Marathoner. DePaul University graduate student. Jesuit Volunteer Corps immigration law advocate. Political science graduate Carthage College. Explorer of 12 national parks. Intern for former Congressman Bob Dold and Governor Bruce Rauner and CRSM campus ministry volunteer, to name a few of the achieved goals on Dulce Zariñana’s checklist.
And that’s just the last few years.
Now 23, Dulce is a graduate student studying gender and women’s issues on a full-ride scholarship at DePaul University. She’s also a frequent CRSM campus ministry volunteer, loading cars with food through the Northern Illinois Food Bank pop-up distribution, accompanying students to Feed My Starving Children and helping at the freshman and sophomore retreat.
“This school changed my life,” says Dulce. “I want to give back.”
Recently Dulce added “marathoner,” to her title, completing the Chicago Marathon earlier this month.
Five years from now, Dulce envisions herself working in a Mexican border city trying to put behind the decades-long injustices and violence against women.
Post-graduation from Carthage College, in 2020 and the first half of this year, she spent a year of service through the Jesuit Volunteer Corps working at the New Mexico Immigration Law Center in Albuquerque. There, she served on a team that focused on helping undocumented immigrant children who were abused or abandoned by one or both of their parents.
Graduating (a semester early) with a B.A. in Political Science and minors in Spanish and Women’s Gender Studies, Dulce has a special place in her heart for advocating for the rights of Hispanic women and their children. “I’ve seen the injustices firsthand especially during the last year, and I want to work at the United Nations or on one of the borders helping to right those wrongs.”
She’s forever grateful for the springboard CRSM created for myriad opportunities. She’s traveled to Salamanca, Spain to study and to Toronto with the Model United Nations program for its annual conference.
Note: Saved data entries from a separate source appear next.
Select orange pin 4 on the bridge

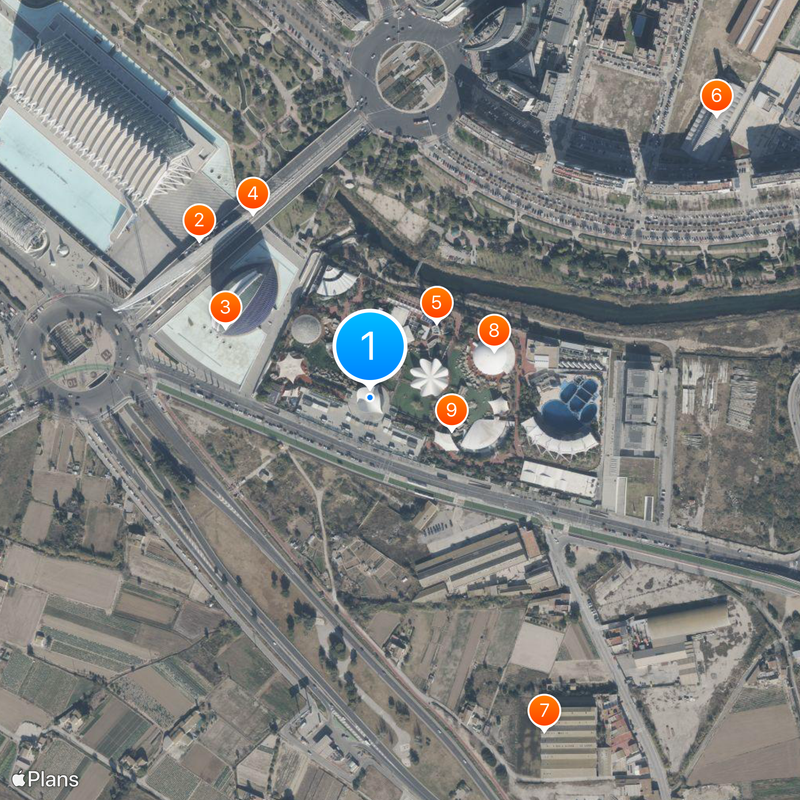click(253, 194)
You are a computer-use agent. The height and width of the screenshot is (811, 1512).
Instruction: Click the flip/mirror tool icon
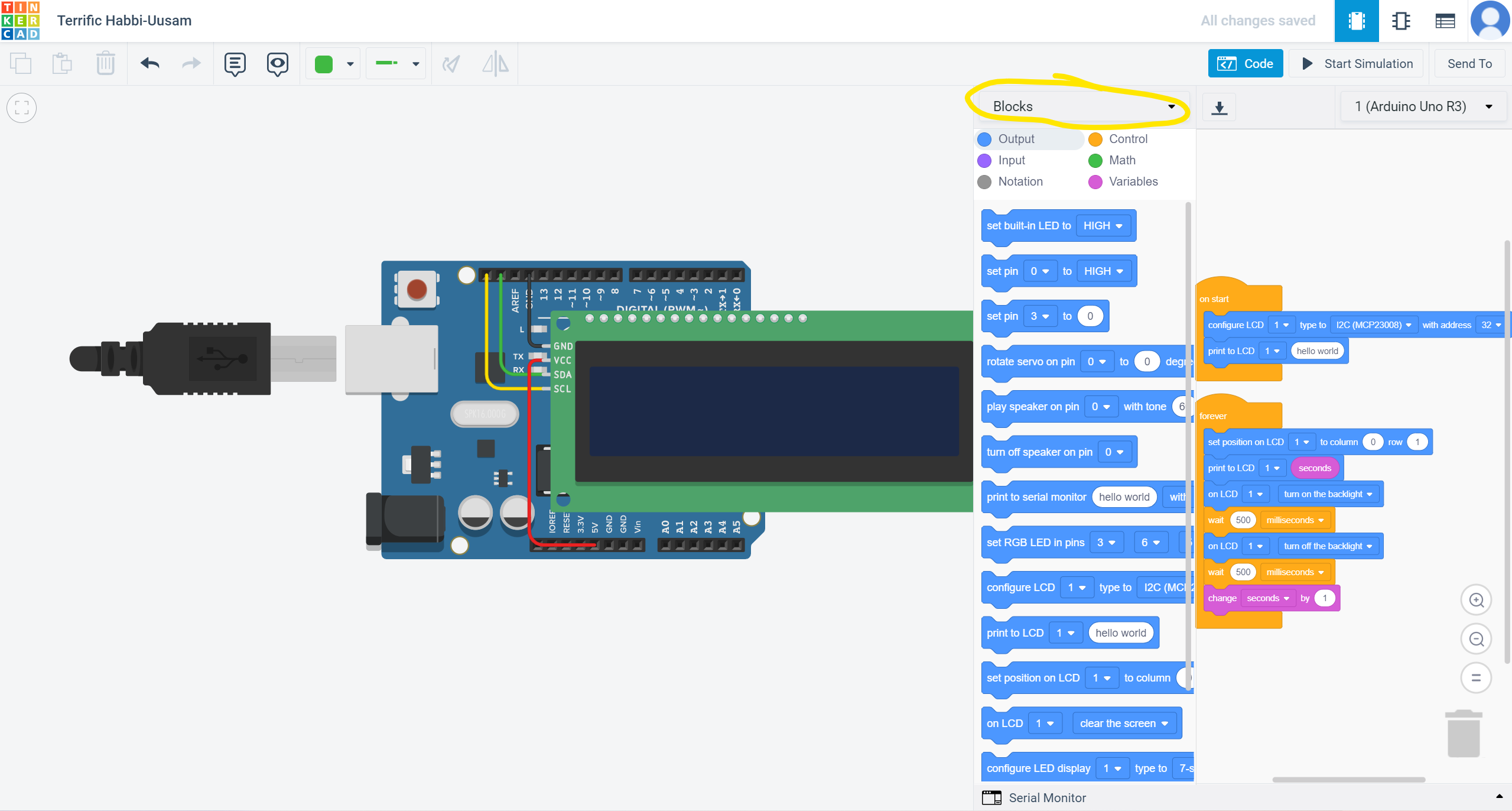tap(495, 63)
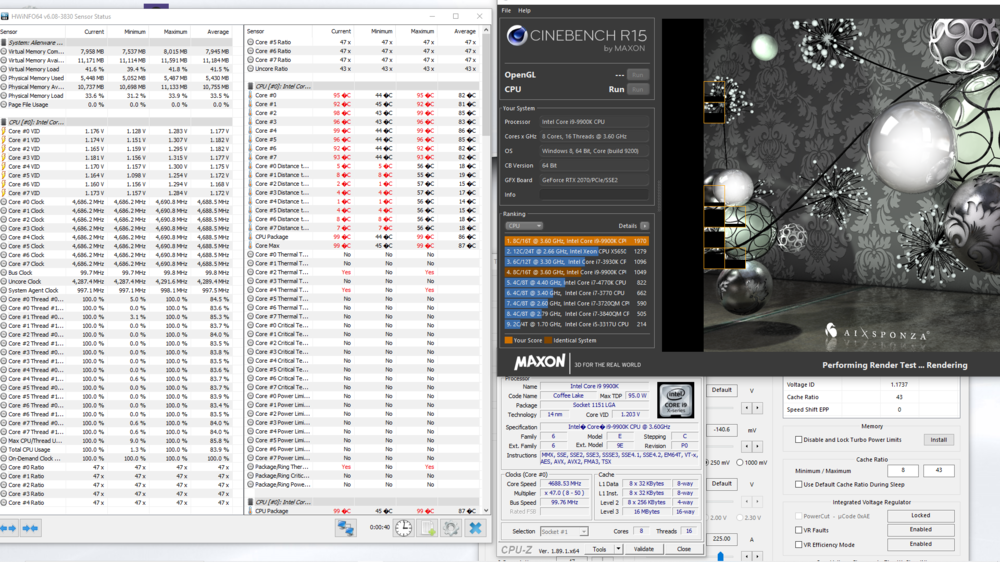Click the clock reset timer icon
The height and width of the screenshot is (562, 1000).
[403, 528]
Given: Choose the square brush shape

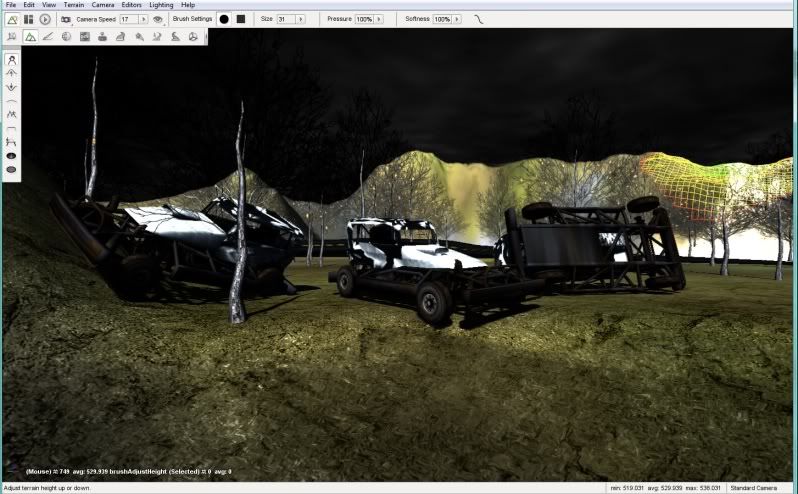Looking at the screenshot, I should (240, 19).
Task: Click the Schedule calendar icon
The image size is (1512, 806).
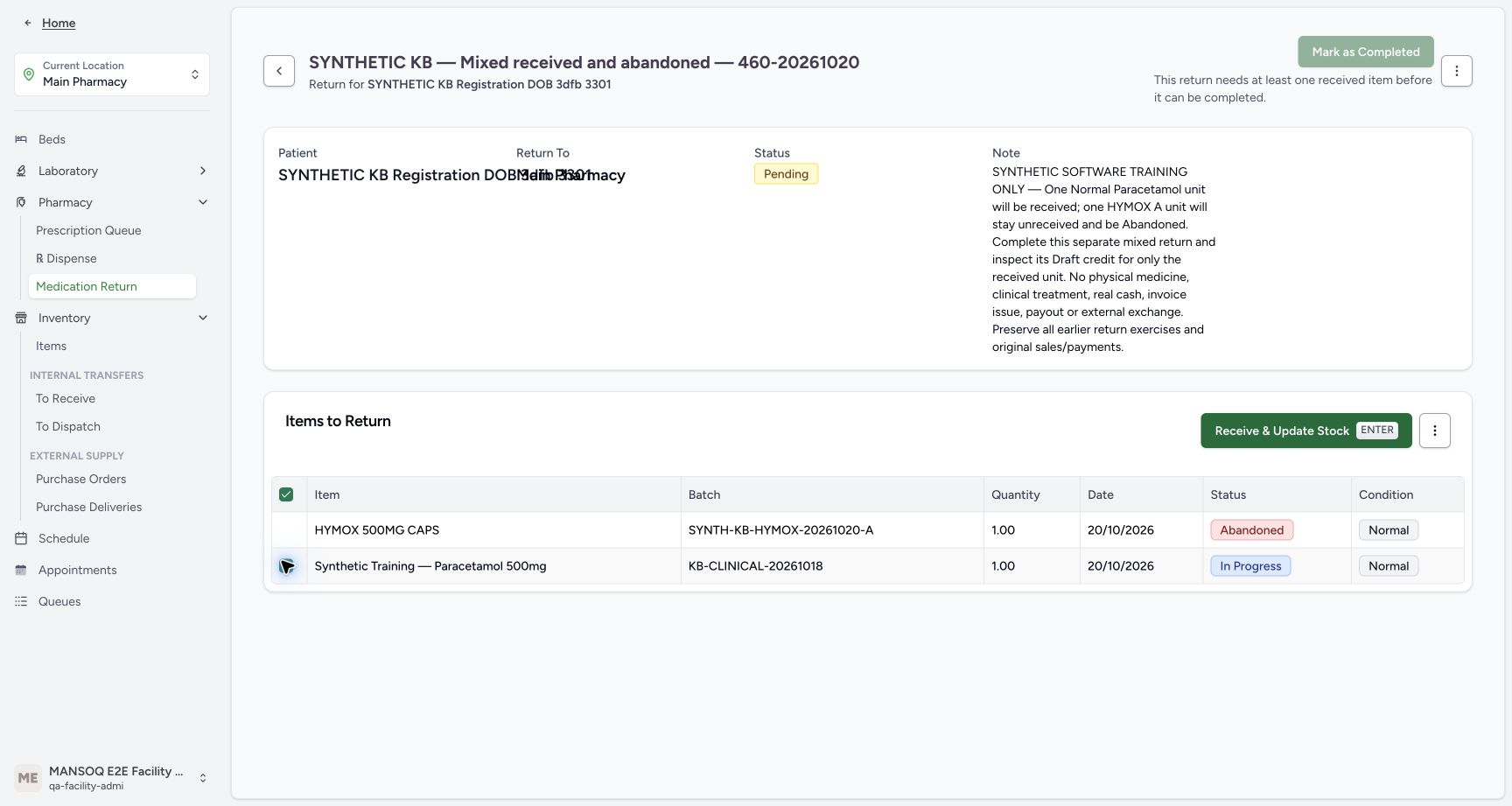Action: click(x=21, y=538)
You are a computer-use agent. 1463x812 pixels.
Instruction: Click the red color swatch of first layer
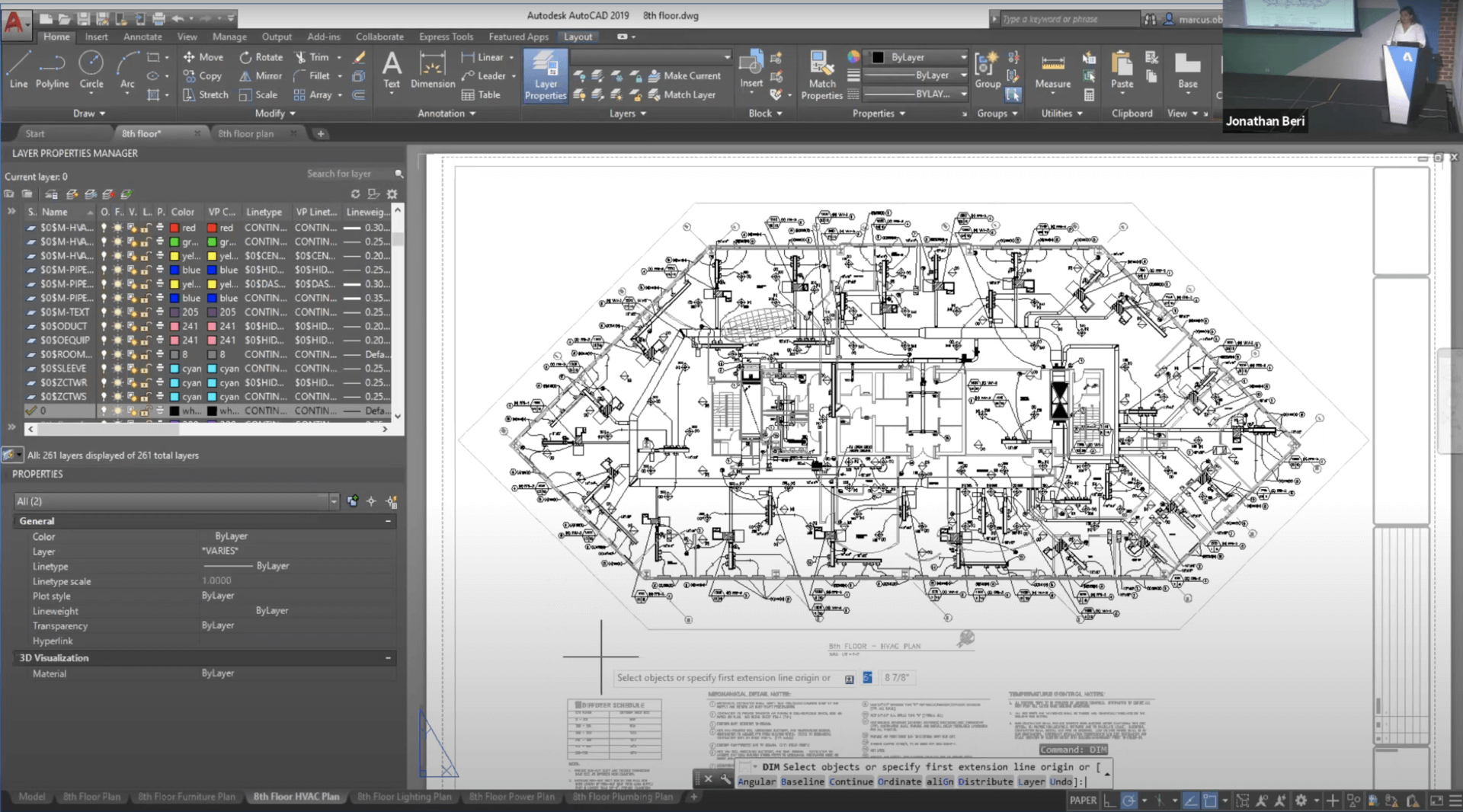tap(174, 228)
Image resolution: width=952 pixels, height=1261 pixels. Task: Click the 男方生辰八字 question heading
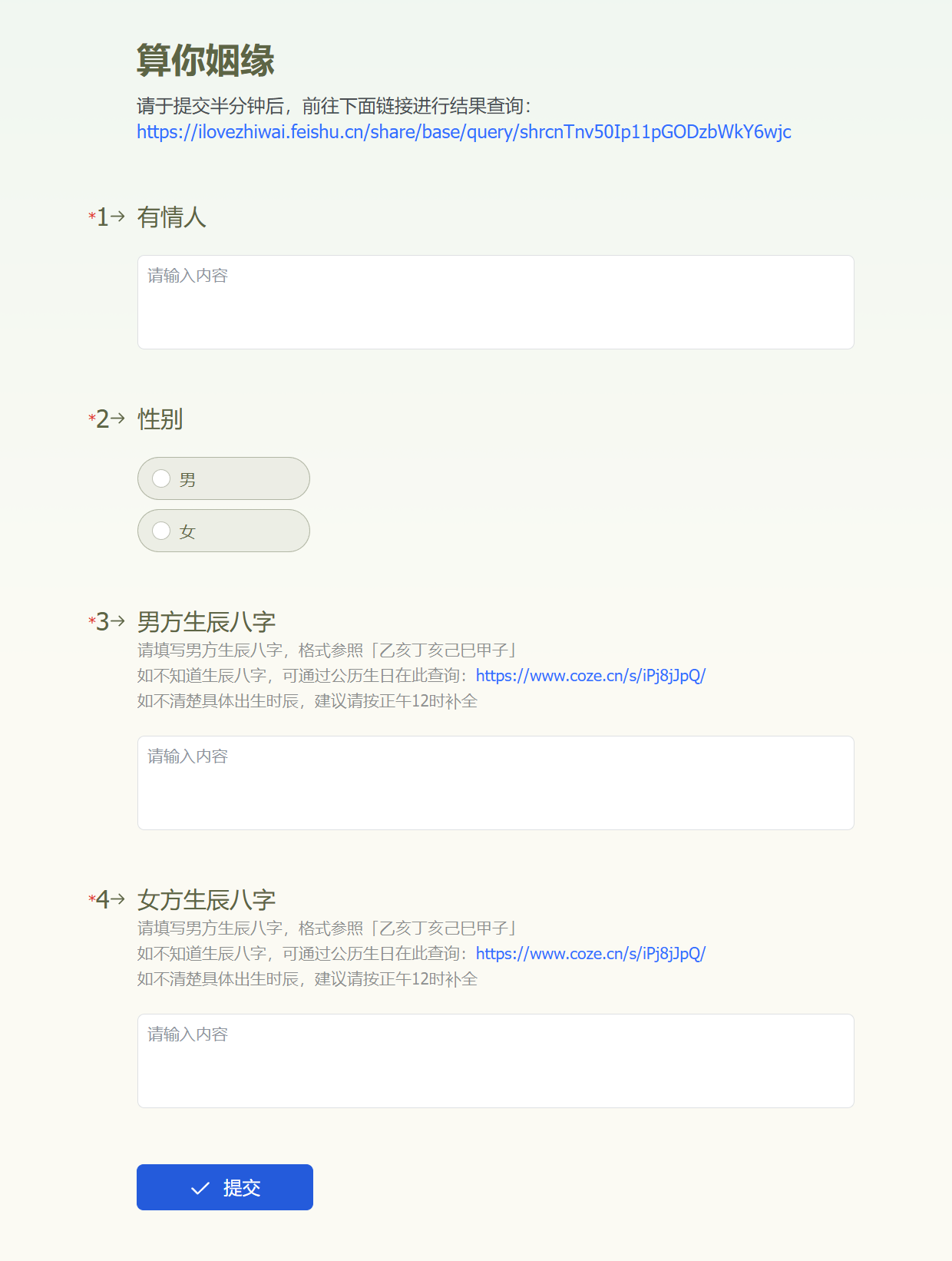207,621
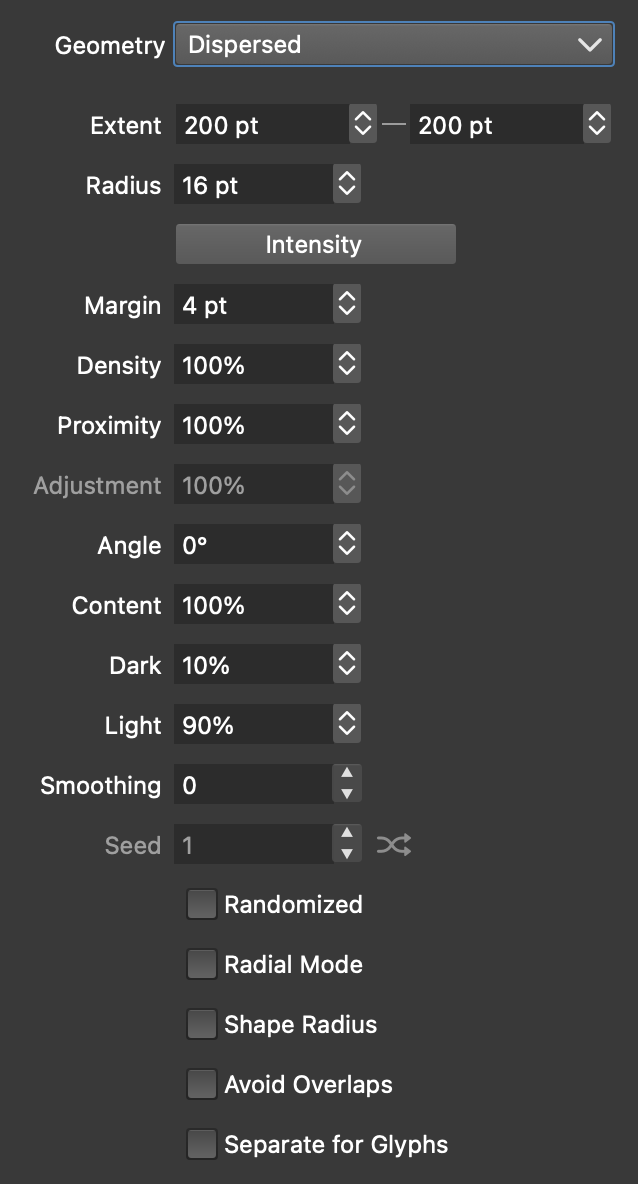
Task: Tick the Separate for Glyphs checkbox
Action: click(202, 1145)
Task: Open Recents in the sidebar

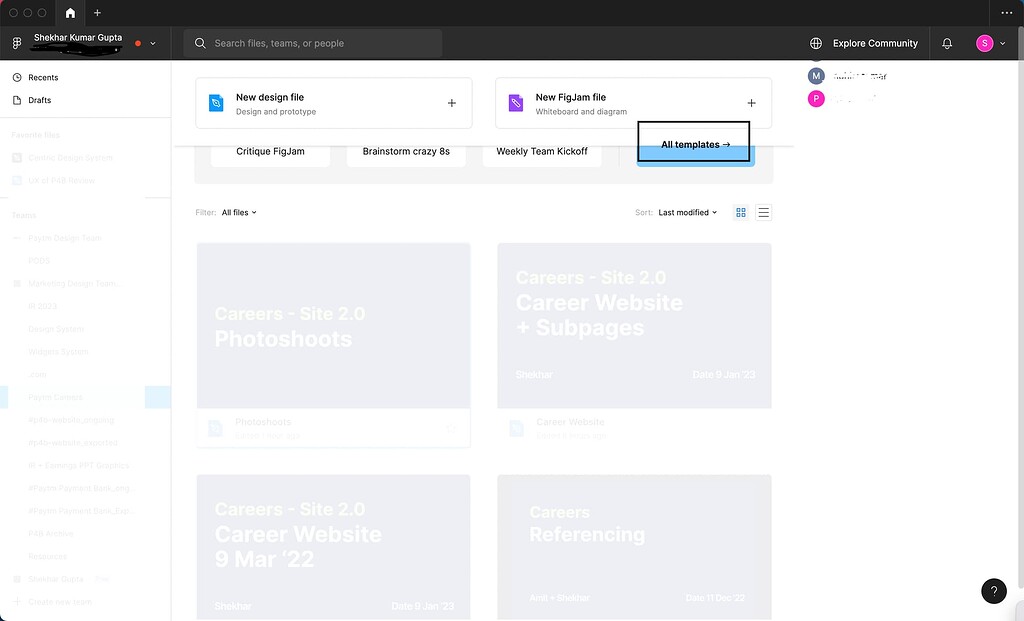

During college, Dulce received the Political Science Eric H. Olson and Anna Olson-Thom Scholarship.
“I have one working parent, and paying for college was difficult,” she says.
Dulce also was part of the Women’s Cross Country and Track and Field team, a member of Phi Theta, the Black Student Union, Phi Alpha Delta and Alpha Mu Gamma.
“Political science has broadened my perspective of world politics,” says Dulce. “You learn about things you never thought about and use a lot of critical thinking skills, which I believe is good for the long run.”
Looking ahead, she’s also on a mission to travel to all the national parks in the United States.
“I’m obsessed with national parks and the beauty of nature,” says Dulce.